(Almost) Everything You Really Need To Know About Machine Learning

In this chapter we will look at modern best practices for machine learning. I will cover some theory with simple implementations that you can use for experimenting and for small or medium scale machine learning tasks. For larger scale problems we will cover Google’s TensorFlow system in later. This is a practical chapter for you to learn some theory and some practical techniques and also later use as a reference. I will use the notation that Andrew Ng uses in his online Machine Learning Class at Coursera. I highly recommend this class!

TBD: update above to more modern courses

Introduction to Supervised and Unsupervised Learning

When we train a model, what are we really doing? We start with training cases that represent data similar to what we might need to process in the future and we want to use existing data to build a model or prescription for processing similar data.

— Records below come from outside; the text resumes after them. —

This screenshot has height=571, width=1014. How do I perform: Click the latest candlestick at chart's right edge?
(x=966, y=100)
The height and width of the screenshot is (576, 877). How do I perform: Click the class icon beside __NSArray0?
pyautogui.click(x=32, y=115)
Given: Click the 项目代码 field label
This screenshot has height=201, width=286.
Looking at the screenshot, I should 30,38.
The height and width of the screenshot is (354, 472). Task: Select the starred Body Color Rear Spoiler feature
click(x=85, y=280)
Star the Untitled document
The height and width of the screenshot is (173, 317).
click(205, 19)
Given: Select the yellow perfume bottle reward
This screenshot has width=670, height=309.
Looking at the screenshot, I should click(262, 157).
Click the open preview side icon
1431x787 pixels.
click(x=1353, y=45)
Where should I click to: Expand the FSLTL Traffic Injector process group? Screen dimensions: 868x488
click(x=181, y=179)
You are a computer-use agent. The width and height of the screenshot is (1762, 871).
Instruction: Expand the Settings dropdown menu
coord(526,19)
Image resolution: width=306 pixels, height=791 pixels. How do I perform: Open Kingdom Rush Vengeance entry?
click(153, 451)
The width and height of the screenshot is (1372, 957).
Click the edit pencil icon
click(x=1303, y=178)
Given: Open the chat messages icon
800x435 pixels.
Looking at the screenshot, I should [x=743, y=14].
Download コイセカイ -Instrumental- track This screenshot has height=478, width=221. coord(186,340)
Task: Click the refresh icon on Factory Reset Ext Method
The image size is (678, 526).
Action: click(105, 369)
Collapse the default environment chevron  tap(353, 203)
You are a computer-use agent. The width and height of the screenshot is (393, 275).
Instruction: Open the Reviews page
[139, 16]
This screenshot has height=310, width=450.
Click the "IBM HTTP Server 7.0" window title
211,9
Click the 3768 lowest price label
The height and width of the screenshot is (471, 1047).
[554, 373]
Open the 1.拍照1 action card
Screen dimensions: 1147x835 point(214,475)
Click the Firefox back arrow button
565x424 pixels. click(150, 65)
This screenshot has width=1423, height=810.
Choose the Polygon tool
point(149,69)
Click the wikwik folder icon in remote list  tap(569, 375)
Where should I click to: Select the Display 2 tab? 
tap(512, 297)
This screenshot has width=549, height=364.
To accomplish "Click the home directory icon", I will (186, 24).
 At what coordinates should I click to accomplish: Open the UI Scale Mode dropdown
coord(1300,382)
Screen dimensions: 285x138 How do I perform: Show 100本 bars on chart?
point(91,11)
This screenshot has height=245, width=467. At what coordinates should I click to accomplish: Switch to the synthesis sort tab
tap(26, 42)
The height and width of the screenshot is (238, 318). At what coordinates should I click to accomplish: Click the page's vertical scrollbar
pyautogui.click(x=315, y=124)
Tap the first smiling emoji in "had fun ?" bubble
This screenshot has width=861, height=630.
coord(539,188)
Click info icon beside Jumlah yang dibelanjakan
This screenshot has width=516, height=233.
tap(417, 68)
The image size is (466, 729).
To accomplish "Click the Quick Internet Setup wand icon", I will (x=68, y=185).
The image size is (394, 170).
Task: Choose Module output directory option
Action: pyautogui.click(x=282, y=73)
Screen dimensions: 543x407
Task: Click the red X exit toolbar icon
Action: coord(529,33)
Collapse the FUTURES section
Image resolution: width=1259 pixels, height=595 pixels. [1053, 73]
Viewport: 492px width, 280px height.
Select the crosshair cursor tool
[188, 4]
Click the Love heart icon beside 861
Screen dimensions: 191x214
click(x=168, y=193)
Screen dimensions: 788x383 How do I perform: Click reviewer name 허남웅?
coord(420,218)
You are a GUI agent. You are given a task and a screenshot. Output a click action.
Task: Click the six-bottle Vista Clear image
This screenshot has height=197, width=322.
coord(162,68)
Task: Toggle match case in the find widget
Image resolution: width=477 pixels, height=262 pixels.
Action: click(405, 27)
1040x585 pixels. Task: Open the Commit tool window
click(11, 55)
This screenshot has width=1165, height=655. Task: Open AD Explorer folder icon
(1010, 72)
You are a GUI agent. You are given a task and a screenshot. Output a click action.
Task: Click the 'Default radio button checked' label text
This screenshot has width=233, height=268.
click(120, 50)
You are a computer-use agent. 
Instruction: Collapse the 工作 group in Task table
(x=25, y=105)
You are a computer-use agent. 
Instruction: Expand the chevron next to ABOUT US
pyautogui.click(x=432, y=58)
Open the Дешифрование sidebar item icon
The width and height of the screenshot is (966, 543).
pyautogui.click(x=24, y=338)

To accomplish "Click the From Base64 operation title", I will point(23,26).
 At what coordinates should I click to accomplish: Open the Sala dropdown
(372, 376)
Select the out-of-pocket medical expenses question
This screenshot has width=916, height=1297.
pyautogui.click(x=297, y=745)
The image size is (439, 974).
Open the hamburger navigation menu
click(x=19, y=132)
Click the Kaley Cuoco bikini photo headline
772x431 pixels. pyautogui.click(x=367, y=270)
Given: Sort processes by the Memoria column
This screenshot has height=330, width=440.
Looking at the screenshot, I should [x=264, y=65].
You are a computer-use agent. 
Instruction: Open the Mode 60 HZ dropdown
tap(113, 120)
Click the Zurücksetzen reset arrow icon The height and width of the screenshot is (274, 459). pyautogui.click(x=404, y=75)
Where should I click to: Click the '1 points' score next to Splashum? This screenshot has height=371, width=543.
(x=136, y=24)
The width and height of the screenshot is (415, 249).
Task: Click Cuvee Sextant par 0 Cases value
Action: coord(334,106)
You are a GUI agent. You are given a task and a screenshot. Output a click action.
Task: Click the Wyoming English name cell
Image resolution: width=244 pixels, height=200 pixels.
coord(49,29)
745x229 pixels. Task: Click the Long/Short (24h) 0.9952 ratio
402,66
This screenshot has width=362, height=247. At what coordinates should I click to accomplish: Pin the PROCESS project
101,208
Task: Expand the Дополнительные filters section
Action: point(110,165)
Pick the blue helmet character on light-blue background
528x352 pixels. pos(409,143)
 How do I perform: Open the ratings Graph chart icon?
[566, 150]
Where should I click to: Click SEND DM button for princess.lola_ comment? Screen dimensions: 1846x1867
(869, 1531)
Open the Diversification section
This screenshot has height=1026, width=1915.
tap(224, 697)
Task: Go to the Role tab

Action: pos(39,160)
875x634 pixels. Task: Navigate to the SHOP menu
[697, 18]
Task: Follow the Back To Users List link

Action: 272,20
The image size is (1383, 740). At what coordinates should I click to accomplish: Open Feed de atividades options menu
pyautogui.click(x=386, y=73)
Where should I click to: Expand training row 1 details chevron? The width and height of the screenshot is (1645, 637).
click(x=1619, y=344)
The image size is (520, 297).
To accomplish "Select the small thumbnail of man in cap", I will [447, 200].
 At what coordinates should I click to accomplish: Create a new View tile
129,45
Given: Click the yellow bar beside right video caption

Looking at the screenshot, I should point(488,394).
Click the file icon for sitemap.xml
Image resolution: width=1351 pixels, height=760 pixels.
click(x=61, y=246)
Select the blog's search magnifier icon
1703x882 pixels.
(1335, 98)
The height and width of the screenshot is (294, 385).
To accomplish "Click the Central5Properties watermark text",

In supervised learning the representative training data includes both example inputs and the desired output for each example input. An important concept is building a generalized model, and not simply a memory system that remembers the training inputs and outputs. A model that simply remembers the training examples and does not generalize is said to suffer from over fitting. In later chapters we will look at TensorFlow examples that optionally can use two state of the art techniques for reducing over fitting: regularization and drop out but in this chapter we will prevent over fitting by limiting the number of parameters in a model and by training with a sufficient amount of data. In the case of simple neural networks, model parameters are the weights of connections between neurons. For more complicated deep learning neural networks, we also have hyper-parameters that specify the number of neuron layers, the degree connections (weights) between neurons in adjacent layers, etc.

Models have specific learned parameters. Most of the machine learning examples in this book involve neural networks and in this case the learned models are the weight values in the neural network covered in the first chapter that introduced cognitive computing. Other types of learned parameters are the hypothesis coefficients in linear regression models.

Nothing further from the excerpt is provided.